[Saved entries]
┄┄┄┄┄┄┄┄┄┄┄┄┄┄┄┄┄┄┄┄

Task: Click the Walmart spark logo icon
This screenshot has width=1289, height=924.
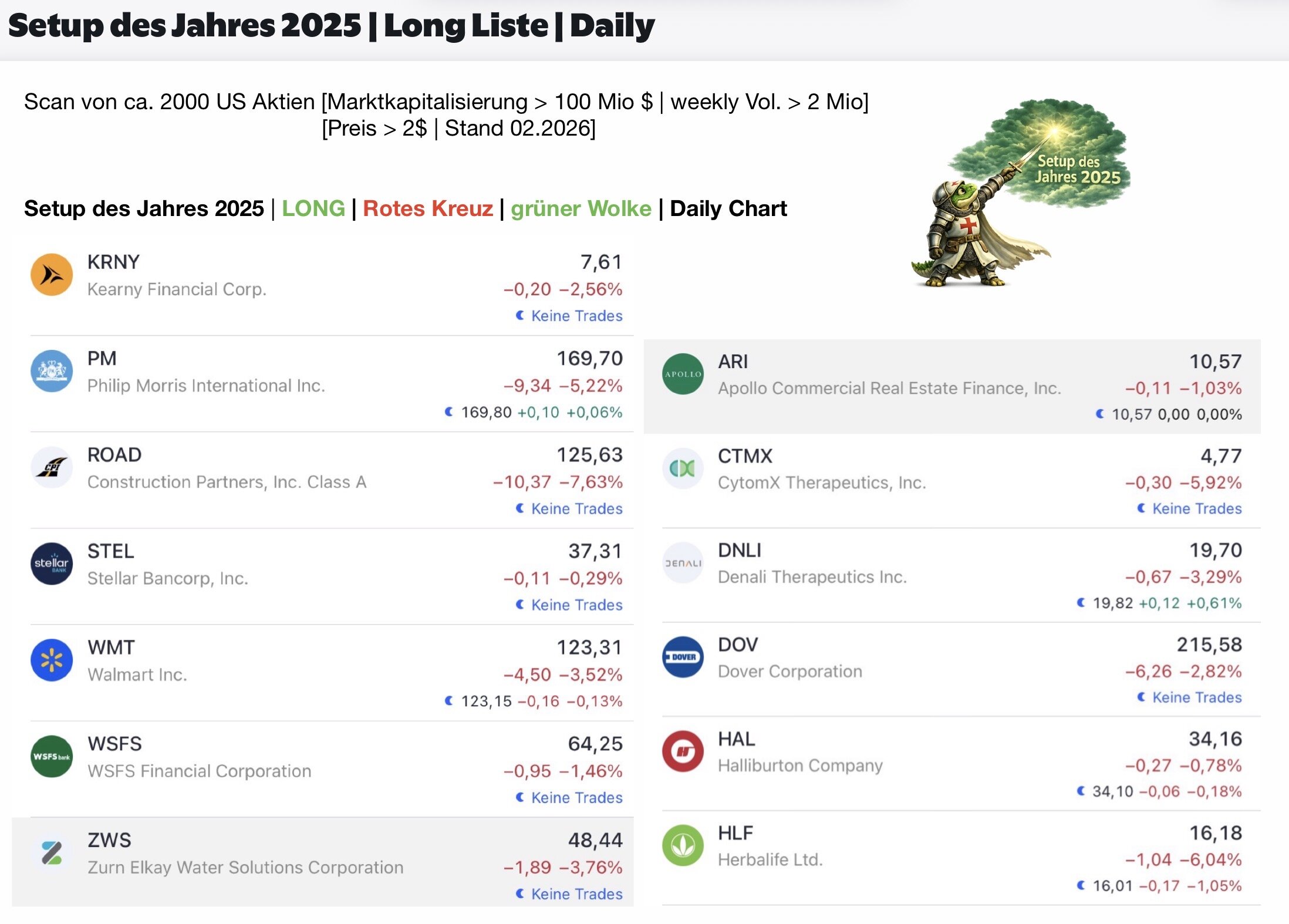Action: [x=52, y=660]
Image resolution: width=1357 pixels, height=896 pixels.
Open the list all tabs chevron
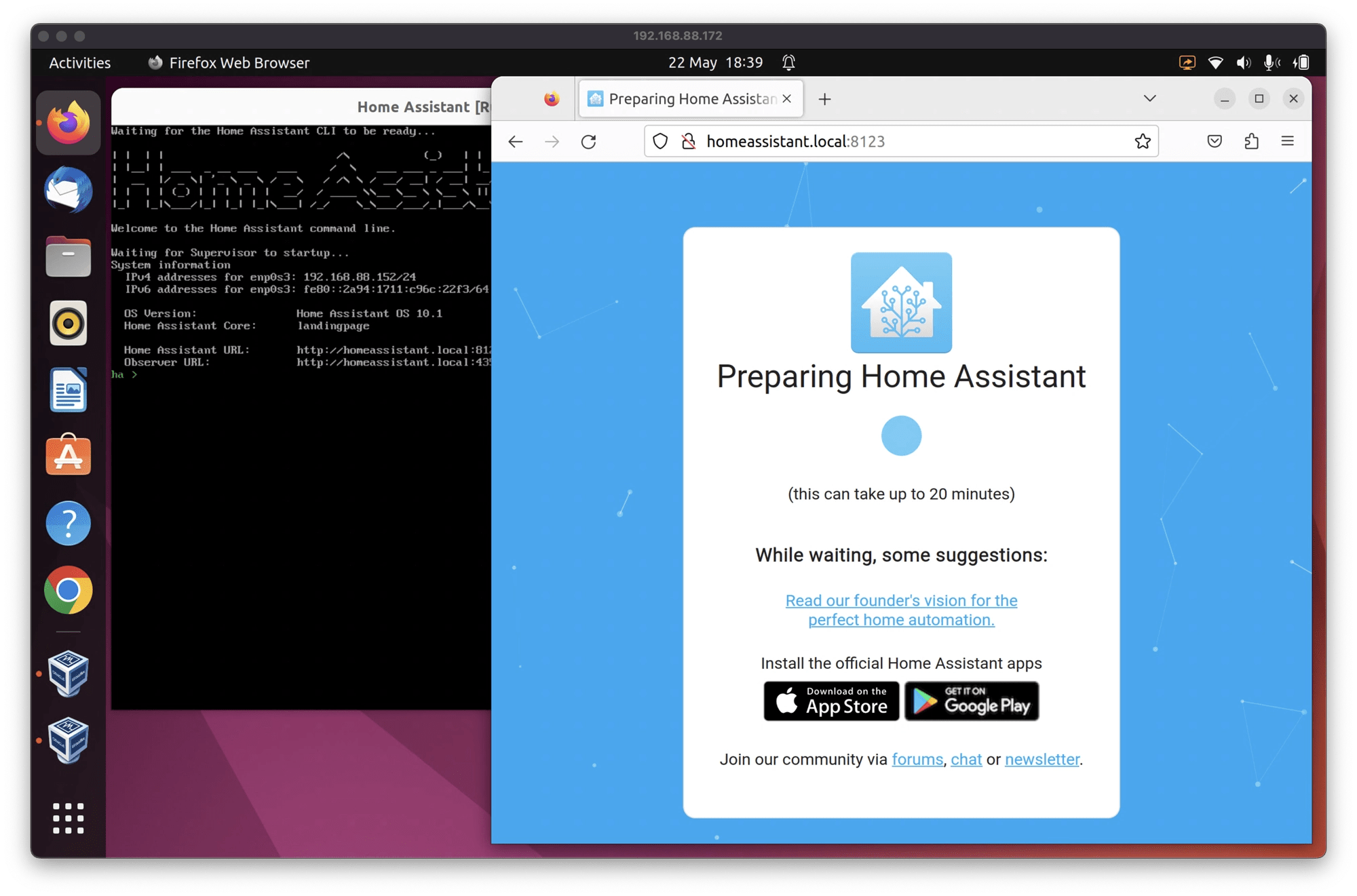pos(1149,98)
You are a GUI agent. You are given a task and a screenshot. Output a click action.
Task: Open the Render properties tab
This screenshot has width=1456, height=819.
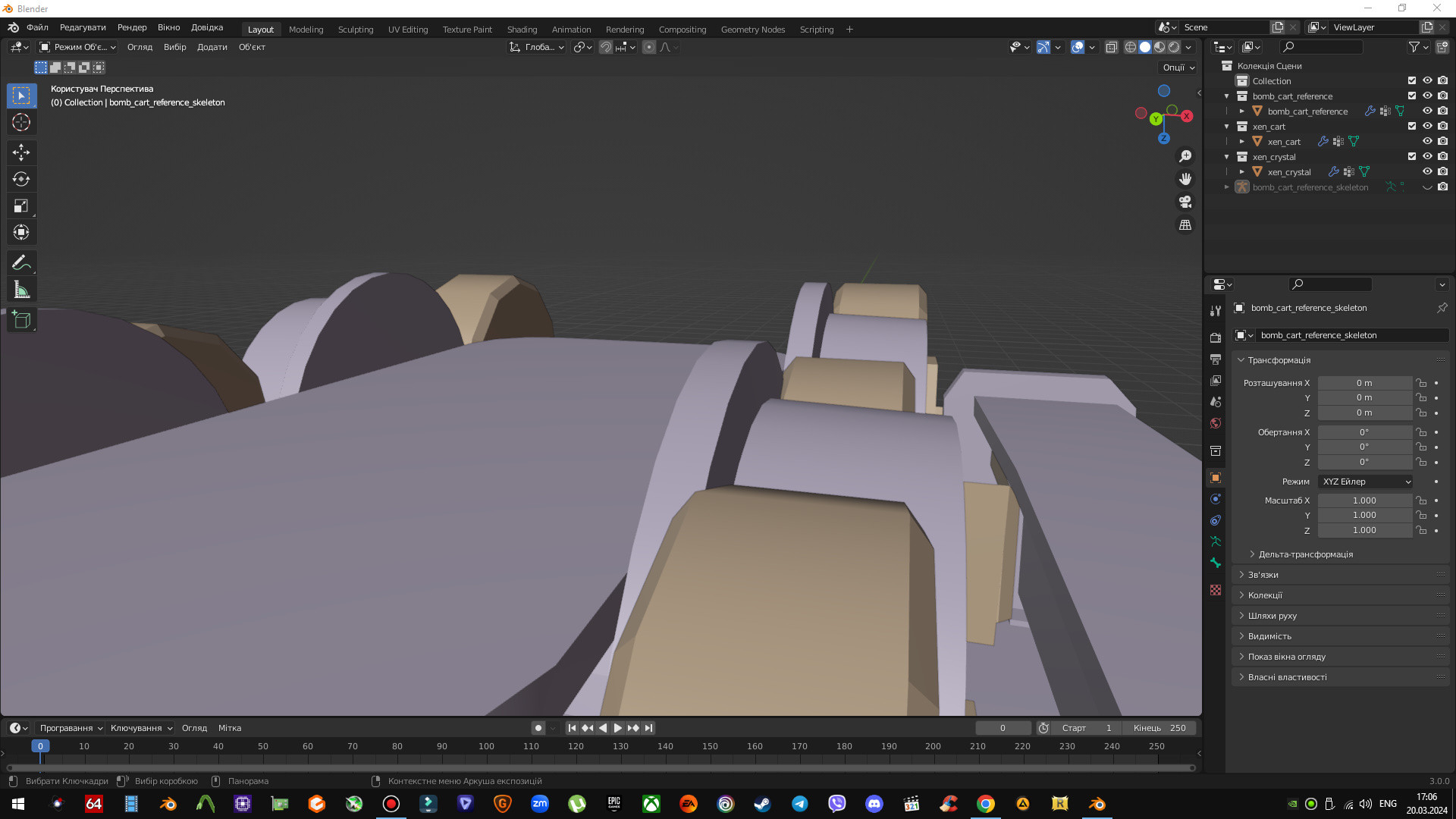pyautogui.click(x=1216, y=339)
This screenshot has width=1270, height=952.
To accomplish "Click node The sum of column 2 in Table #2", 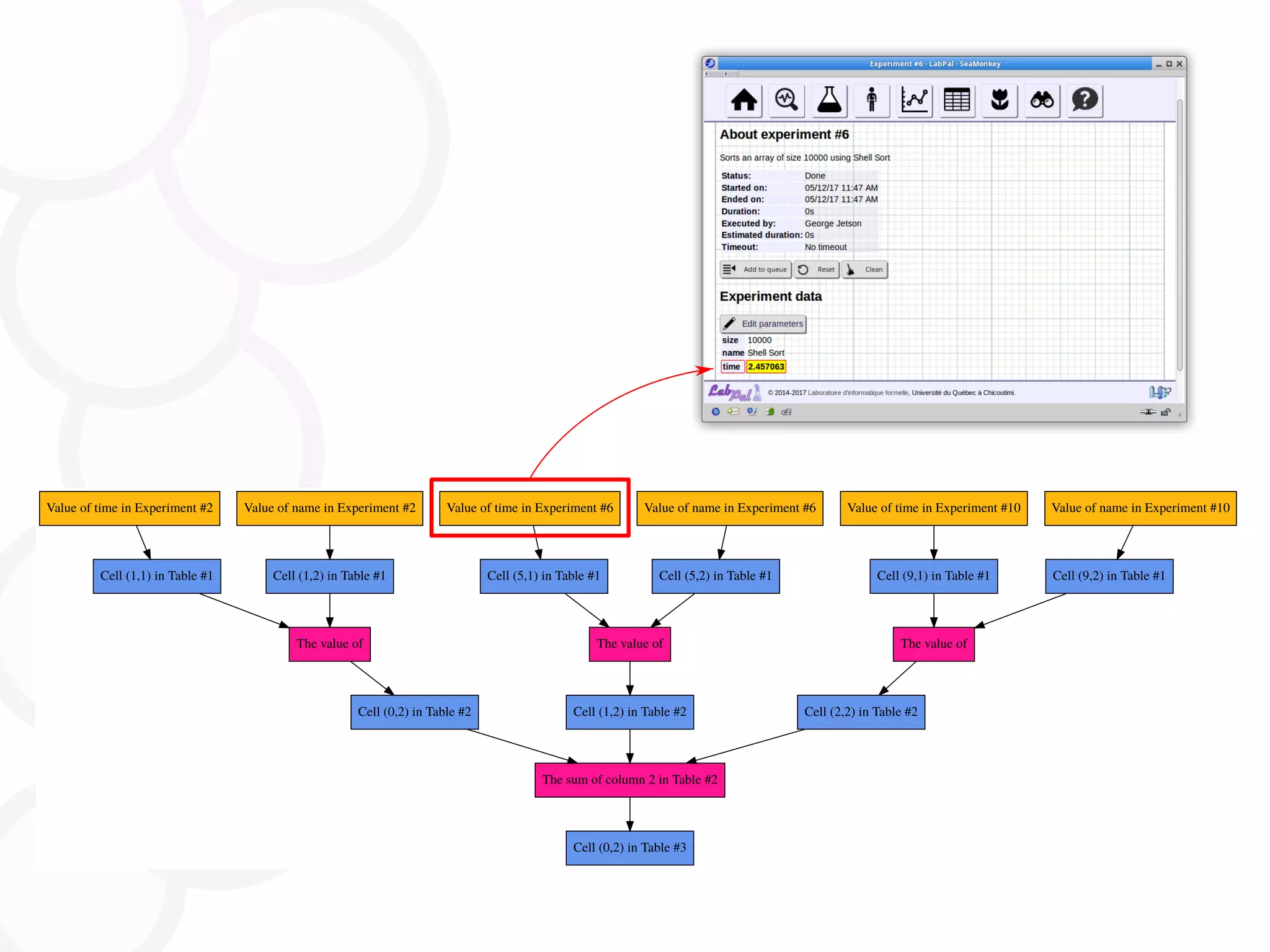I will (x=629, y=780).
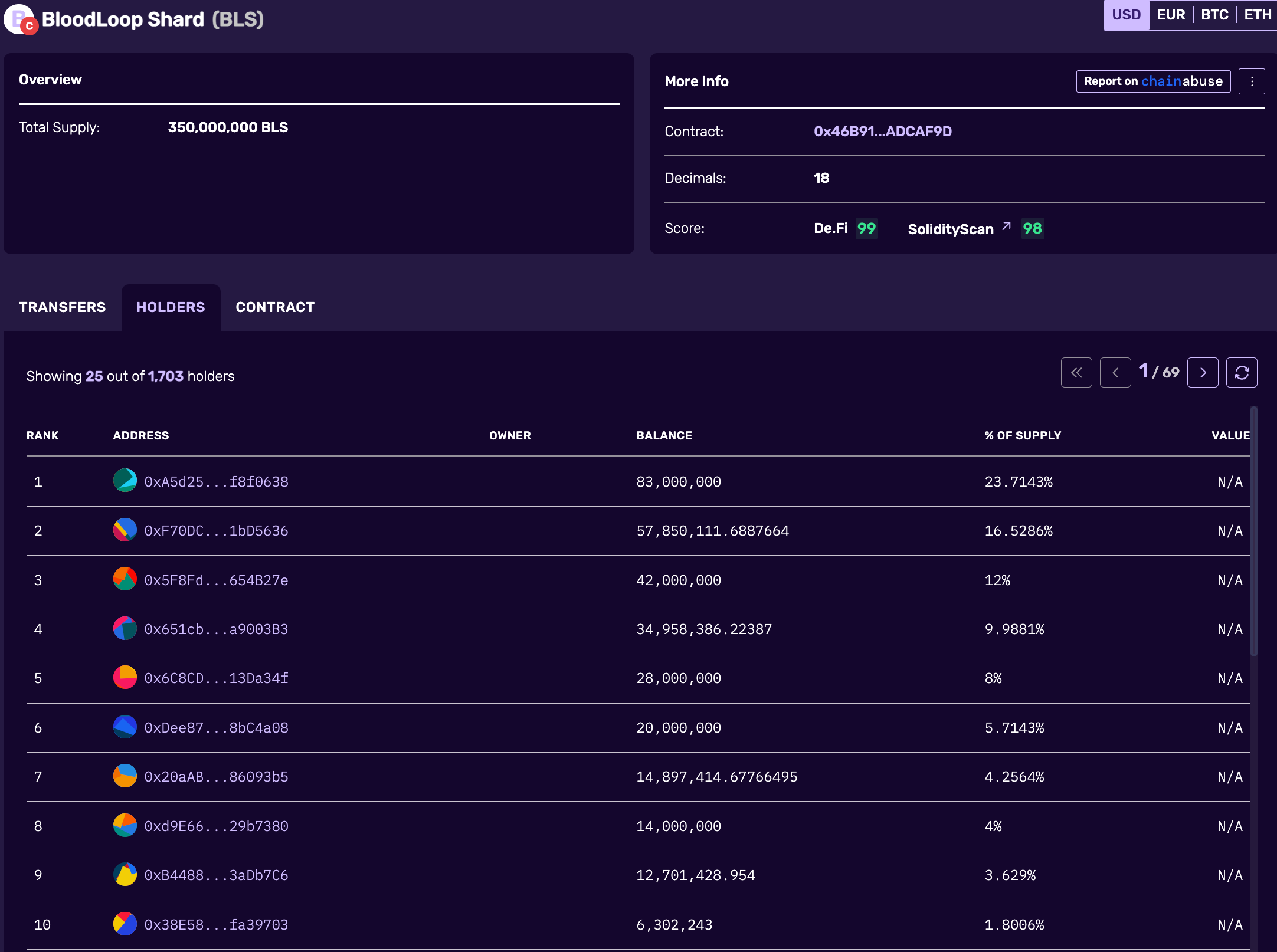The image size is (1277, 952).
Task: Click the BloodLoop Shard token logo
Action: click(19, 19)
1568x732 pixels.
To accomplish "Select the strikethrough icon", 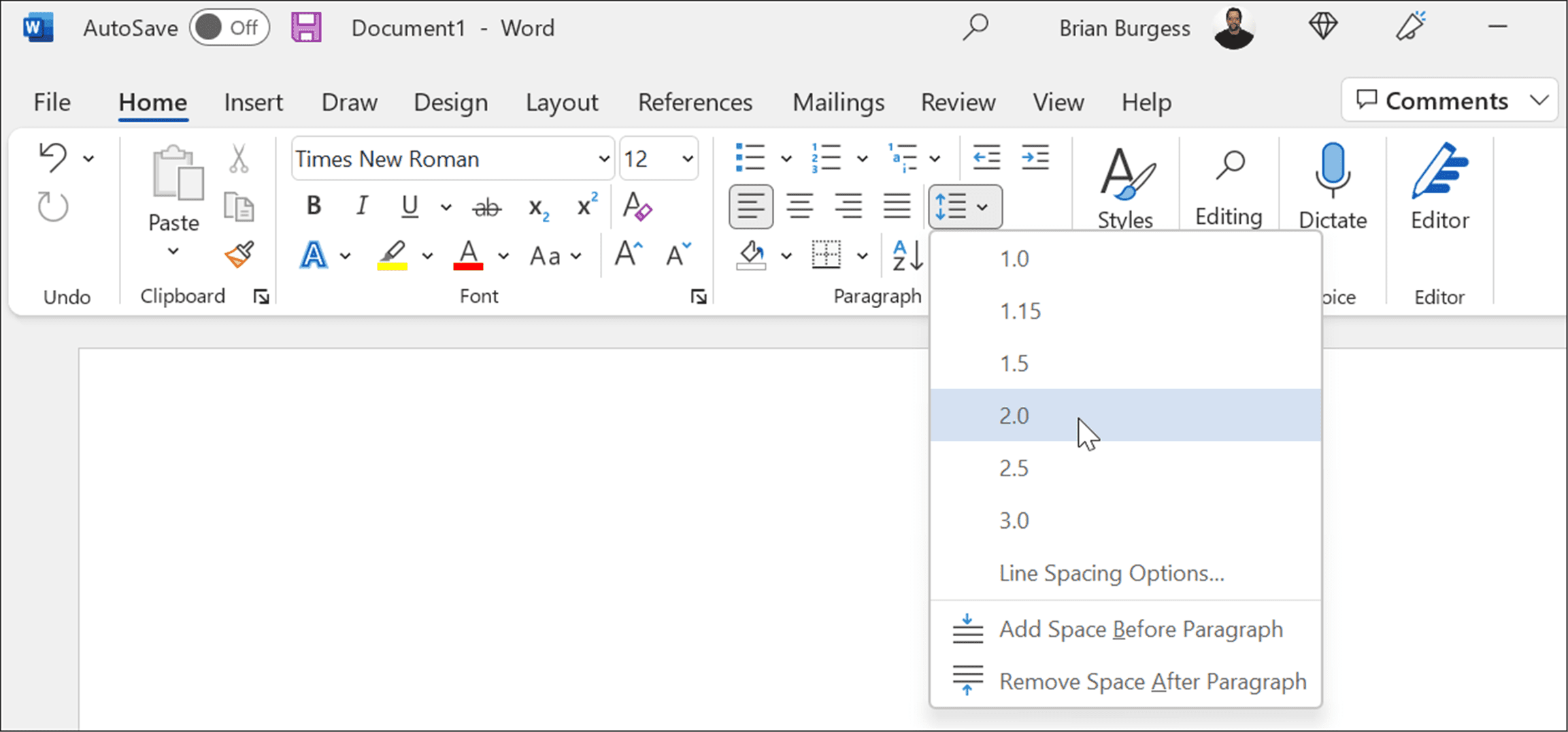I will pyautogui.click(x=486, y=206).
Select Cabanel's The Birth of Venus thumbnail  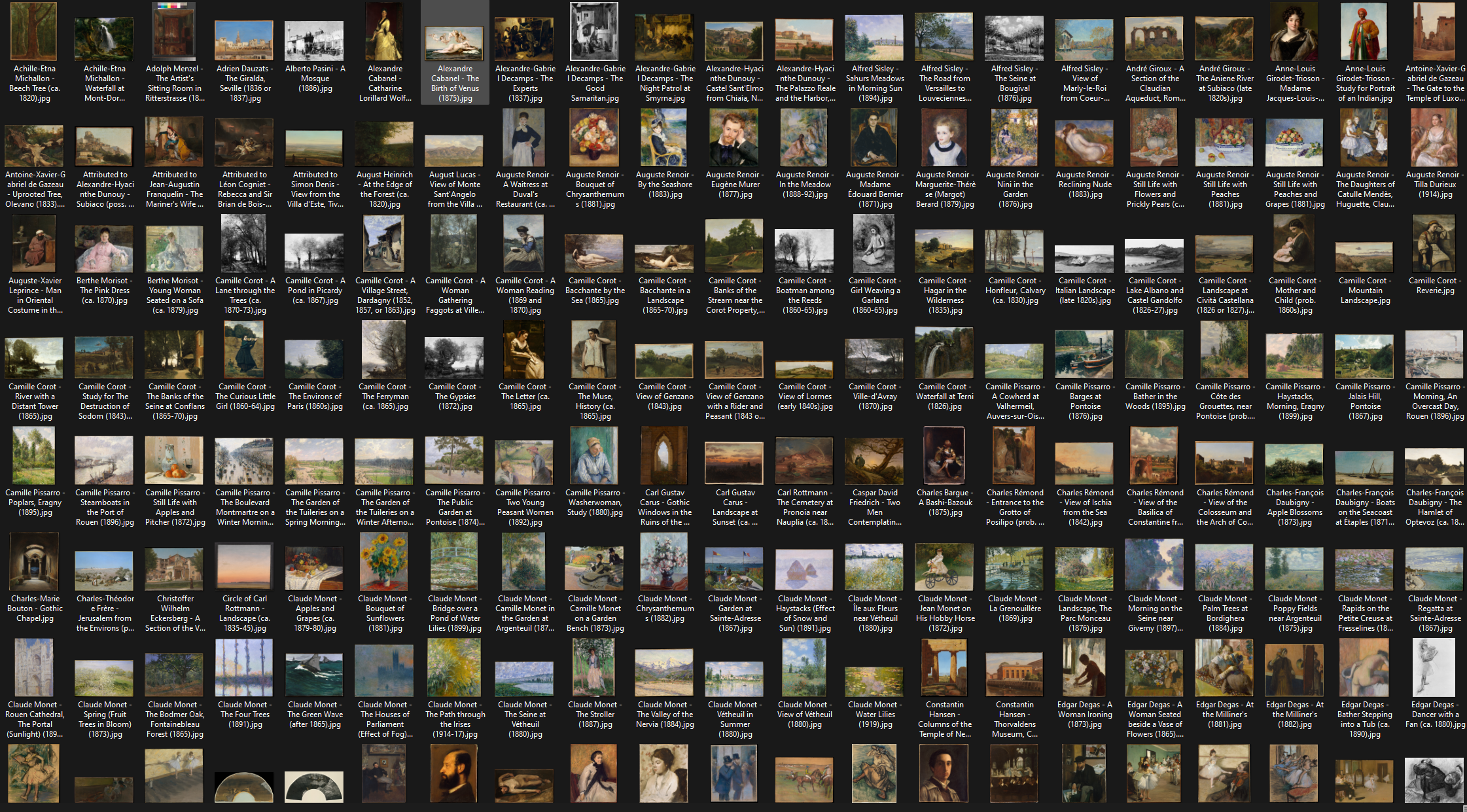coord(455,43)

┄┄┄┄┄┄┄┄┄┄┄┄┄┄┄┄┄┄┄┄

EXERCISE BRIEF: Your response should be made up of the lines in the data that contain the word "pixels".

WRITTEN ANSWER:
Image resolution: width=1357 pixels, height=896 pixels.
1568x732 pixels.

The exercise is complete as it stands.